Arista security policy: PoC reveals potential but not ready for production environment yet

Aleron recently conducted a proof of concept (PoC) project regarding the Arista switching platform to see whether key features could be deployed in a production environment to dynamically offload traffic from the firewall process path to the Arista’s high-speed switching fabric.

If successful, this would mean it’s possible to create a highly-secure, high-speed, low-latency architecture, which would let businesses use a lower-capacity firewall to securely manage an environment that is capable of generating 40-100 gigabit-per-second data flows.

The key features that we investigated were the Arista Direct Flow Assist (DFA) package and the Arisa Macro-Segmentation Service (MSS).

The DFA lets the Arista receive a syslog message from the firewall and trigger the Direct Flow process to dynamically implement a flow entry, which lets the firewall offload certain flows directly into the Arista’s flow table, bypassing the firewall data path.

The MSS is a new capability within Arista’s orchestration service CloudVision, allowing security services to be inserted into the data path regardless of whether the end devices are physical or virtual.
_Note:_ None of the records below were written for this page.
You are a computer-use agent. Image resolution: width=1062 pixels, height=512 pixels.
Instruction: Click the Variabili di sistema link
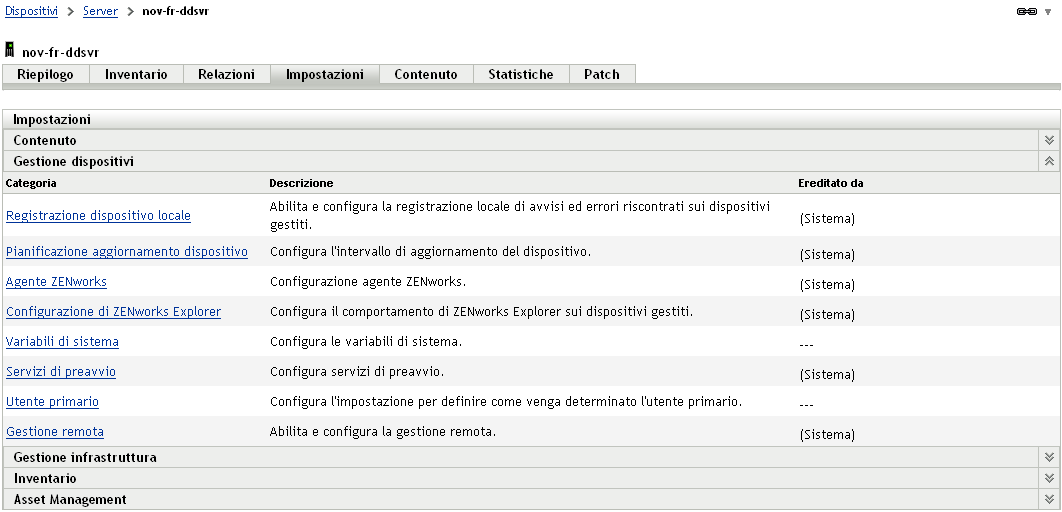62,342
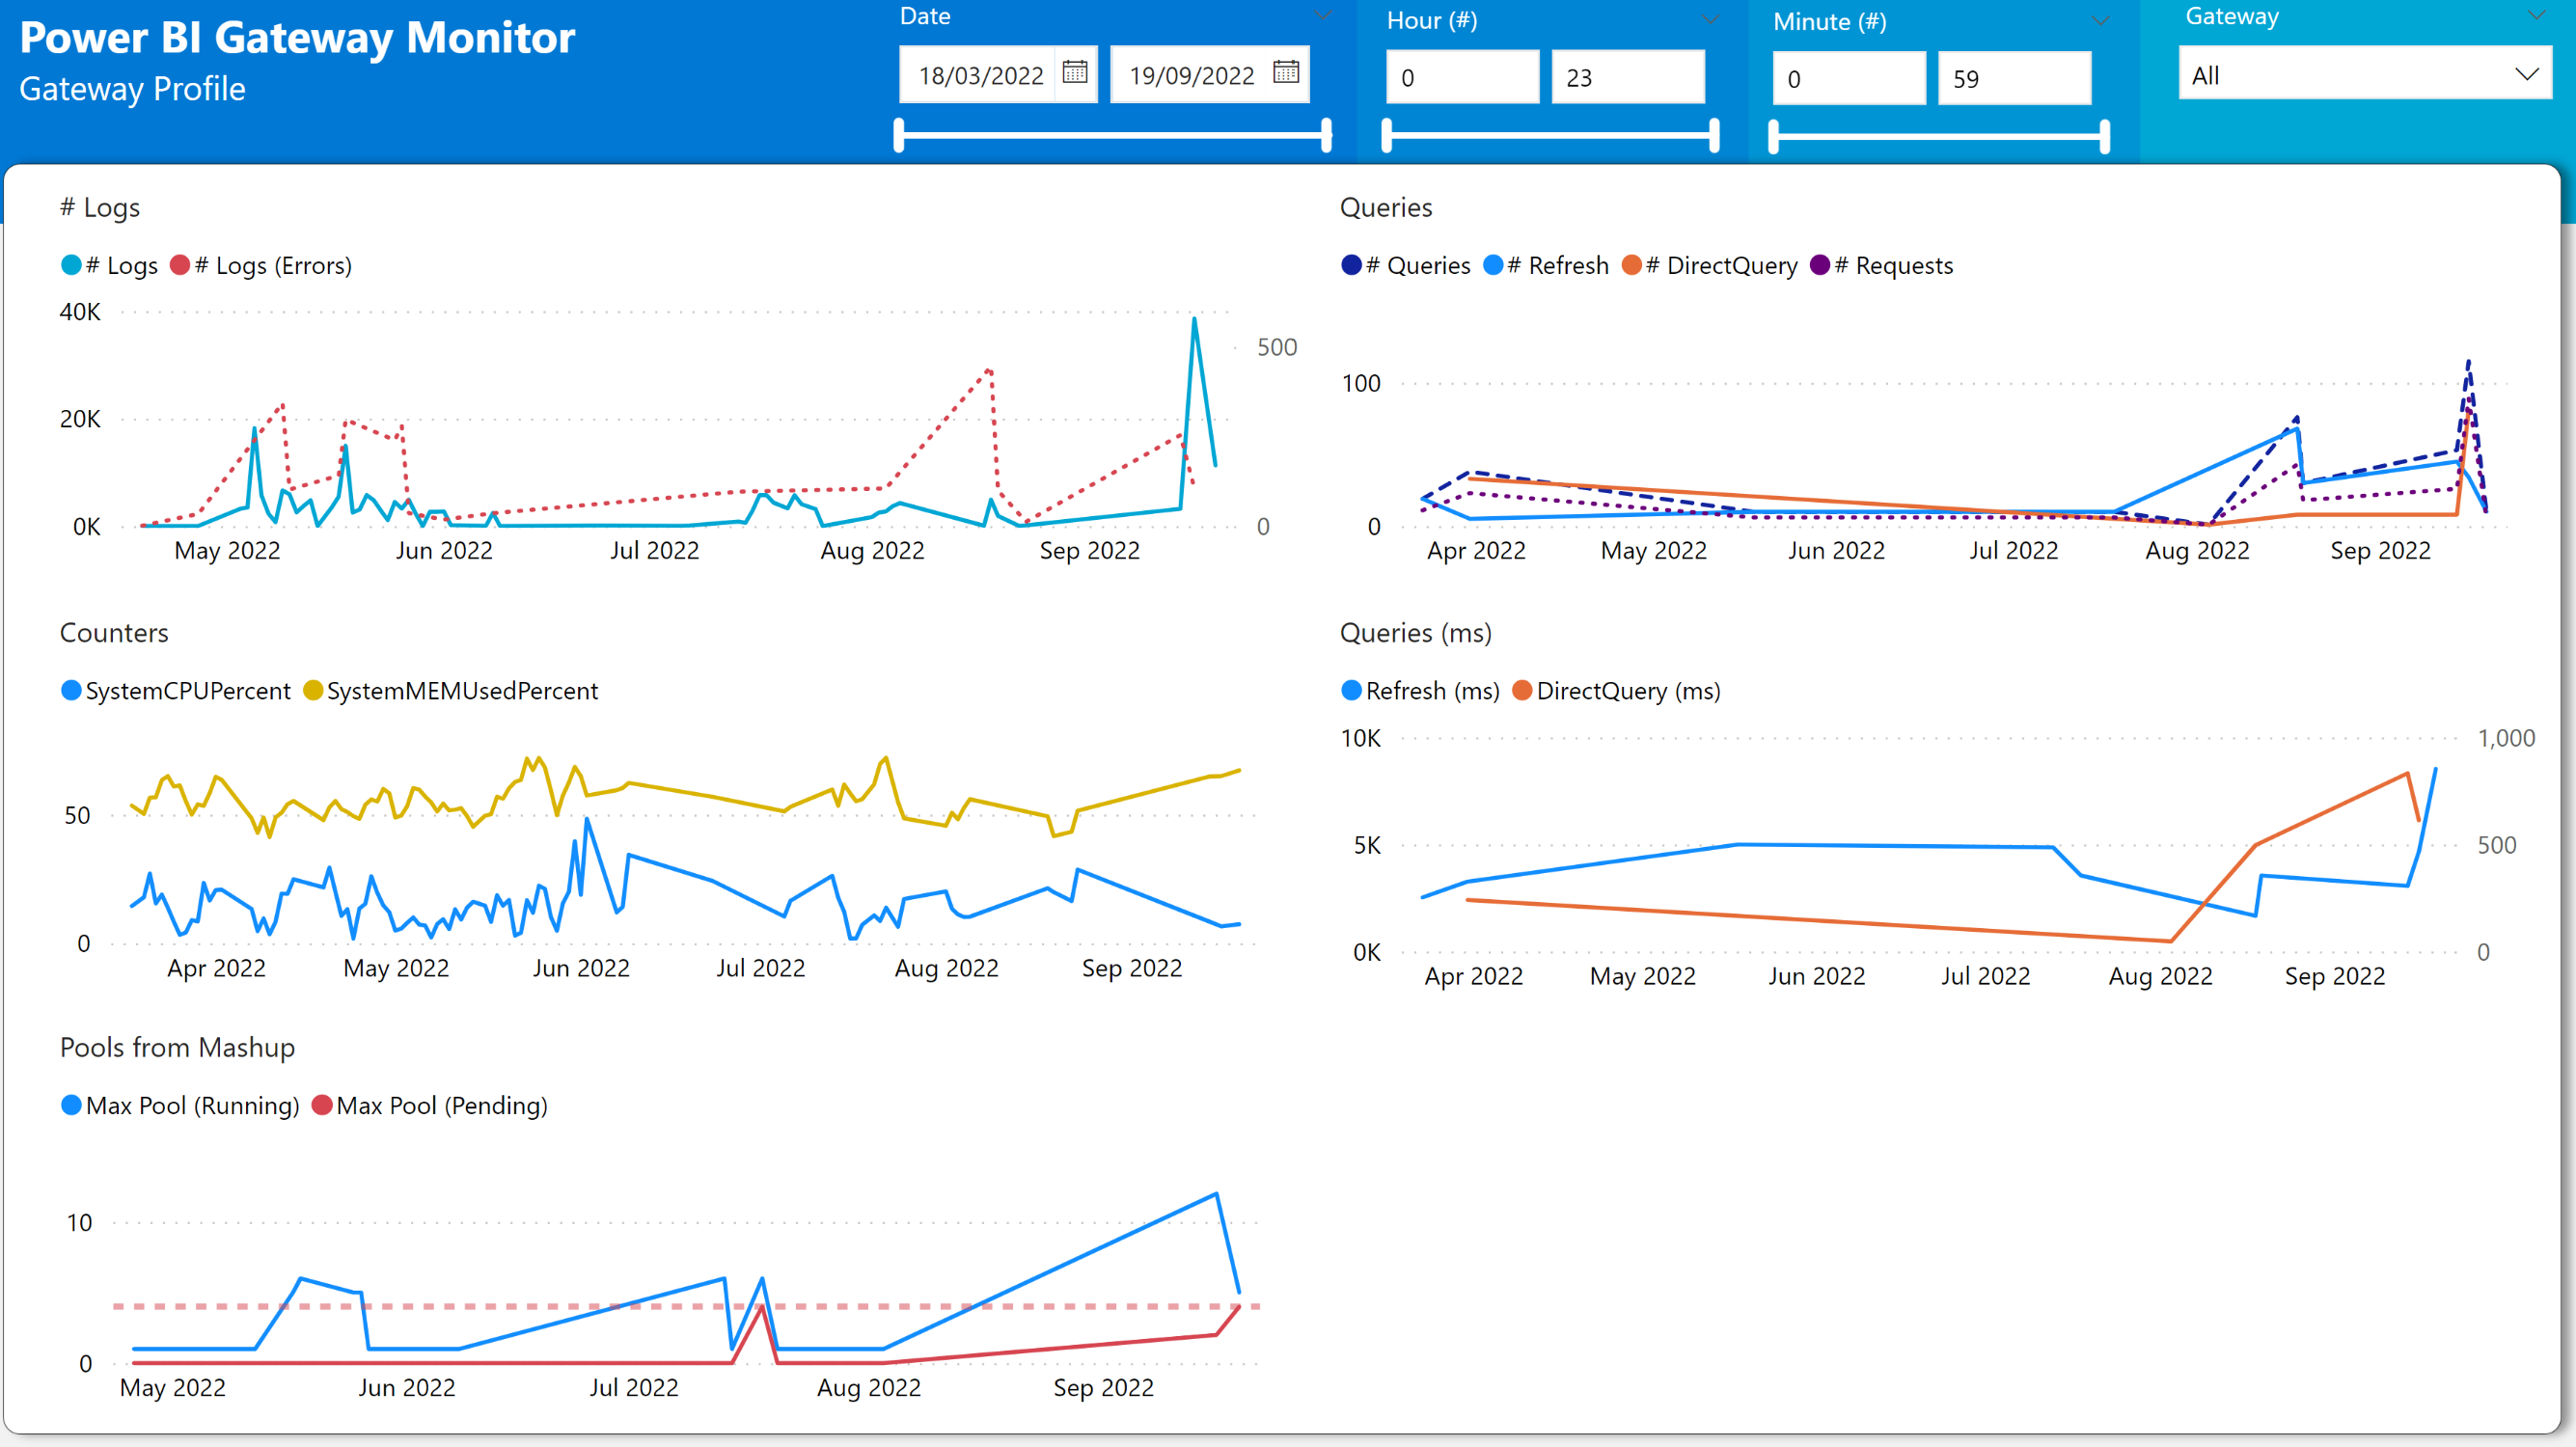Expand the Hour (#) slicer chevron

[x=1711, y=20]
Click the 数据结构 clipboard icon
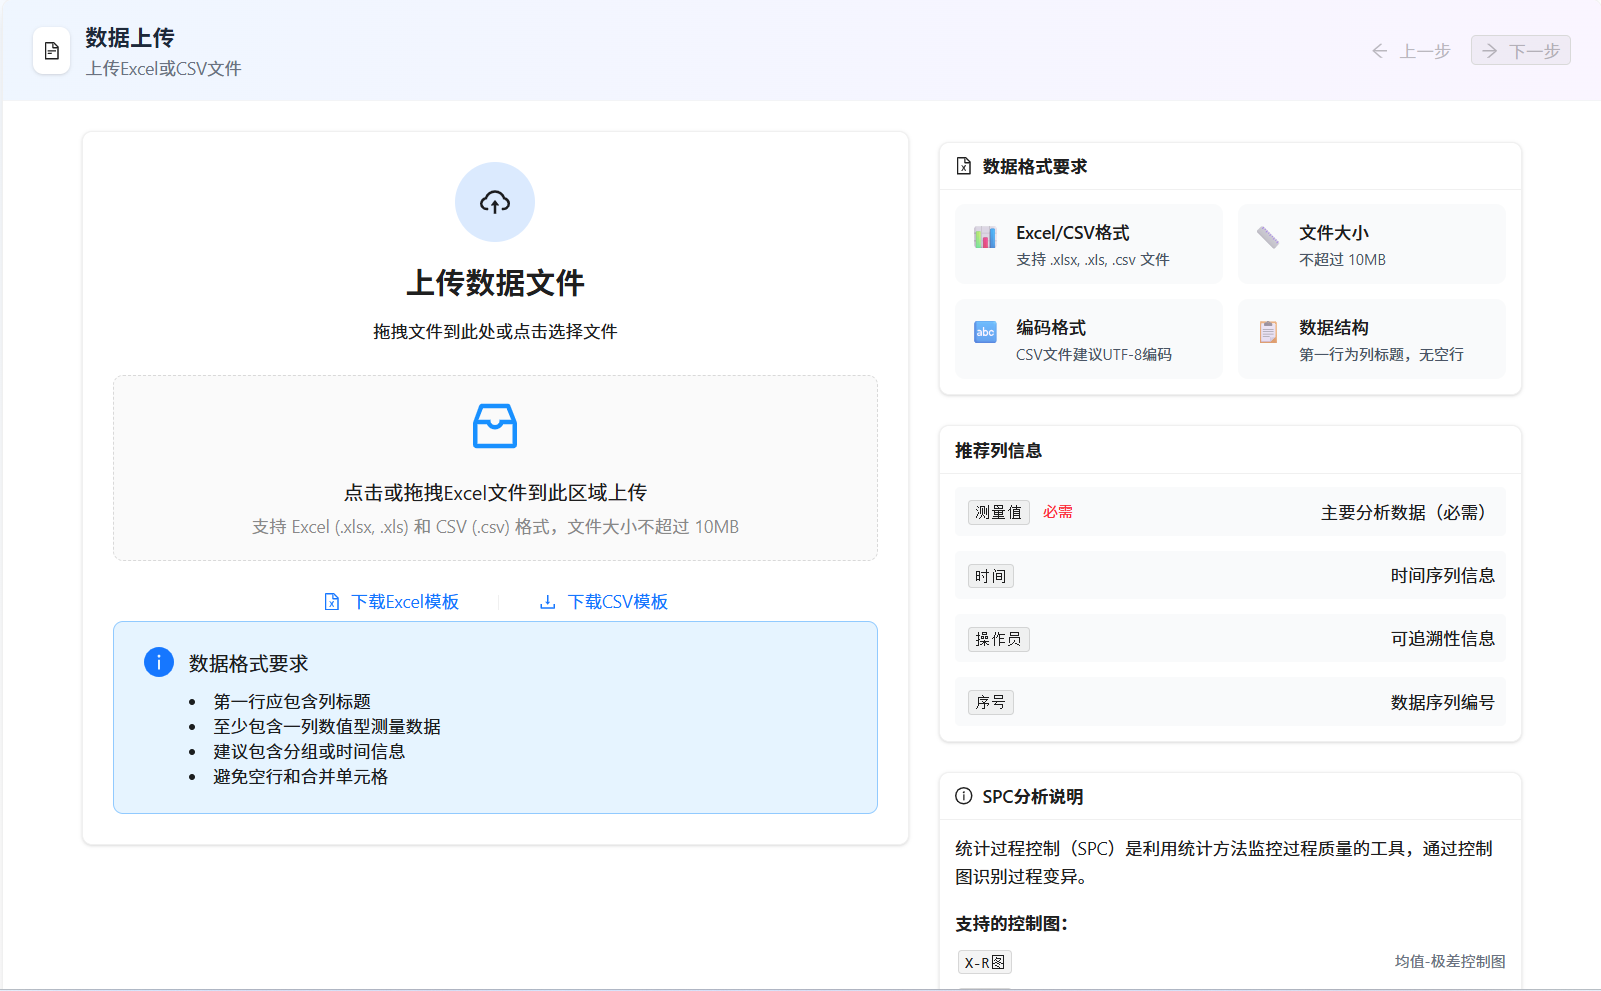 click(x=1268, y=332)
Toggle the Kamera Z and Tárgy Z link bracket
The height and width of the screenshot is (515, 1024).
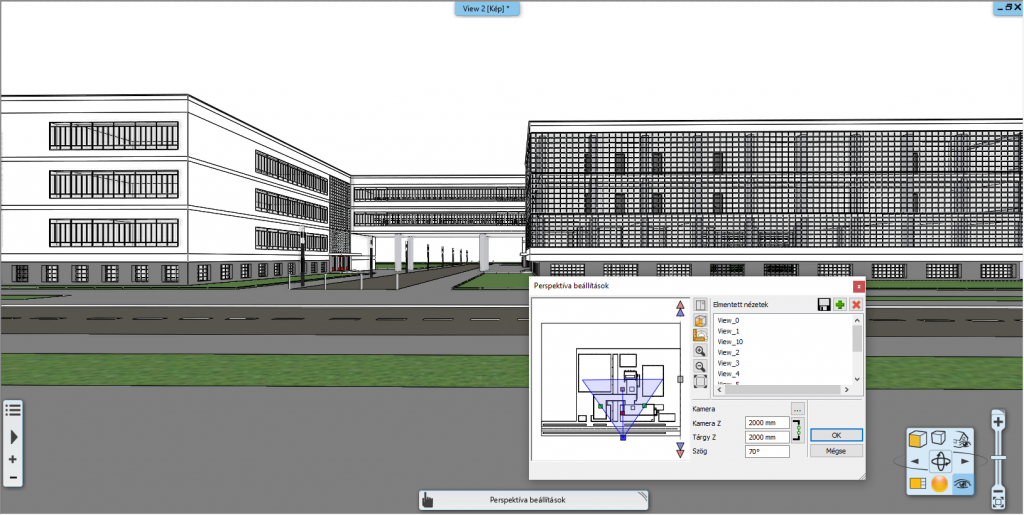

The PoC used the following hardware:

  • Arista 7050SX-128 switch
  • Palo Alto Networks 5050 (7.1.1) gateway
  • Checkpoint 23800 (R77.30) gateways
  • Checkpoint Management server (R77.30)

 

DFA results

The basic operation of DFA was proven in the lab environment and we could see by the dynamic configuration changes and interface monitoring that the security policy could be successfully pushed down from the firewall to the ternary content addressable memory (TCAM) flow tables.

 

Issues:

  • At the time of the lab testing only the Palo Alto firewall had been successfully tested. The Checkpoint firewall had some integration issues involving the format of the syslog message that was being sent to the Arista switch. This is currently being worked on by Arista and Checkpoint development engineers and it is expected to be resolved fairly quickly.
  • The DFA technology seem to be quite layer 2 centric and, although there is a layer 3 support enabled through matching VLAN tags within the DFA python script, to support a 15-VLAN environment means adding about 2,000 lines of code to allow for any-to-any VLAN switching.
  • There is a limitation with the number of entries that can be written to the TCAM based on its current memory allocation of the Broadcom Trident+/2 chipset used by Arista. This means that only 750 bidirectional entries can be written to the TCAM.
  • Once a flow has been written to the TCAM and offloaded to the Arista switching fabric, there is no feedback loop for the firewall to be advised if the flow is still in progress or has been completed. The minimum TCAM flow entry timeout is one minute, which means that the firewall needs to keep the initial flow alive so that, if it times out in the TCAM, the traffic can be forwarded back to the firewall to then generate a new syslog entry and corresponding TCAM entry again. This means that the traffic will bounce between the switch and firewall for longer-lasting flows unless specifically tuned to use a longer timeout value.

 

MSS results

The review for MSS has been paper-based only as the early field trial code was not yet available for testing.

The technology looks promising but it was too early to determine how suitable it will be in a fast-paced, highly-available production environment. There is a suggestion in some documentation that the Direct Flow process will be used to write the policy to the TCAM flow tables from the information received from the CloudVision orchestration tool, which has, in turn, received the policy from a security device attached to the switching fabric. The detailed documentation for this service is still to be released.

 

 

There are four basic scenarios to be tested when the code becomes available:

  1. Determine which part of the switch’s memory is being used to write the policy decision and, if the TCAM is being used, then determine whether the same 750-rule limitation still exists.
  2. The time taken for the security policy to be initiated by the firewall, sent to CloudVision and then pushed down to the switch may be longer than the flow itself.
  3. Determine if the firewall is being used to dynamically process traffic after deep packet inspection and user awareness profiling, or if it’s only being used to manage the security policy at a L3/L4 level, which has been pre-pushed down into the switching fabric by CloudVision.
  4. Determine the level of audit logging available for traffic flows using MSS.

 

Bottom line

The PoC was successful but there is still some way to go with the development cycle to make these features robust and dynamic enough to withstand the demands of a production trading environment.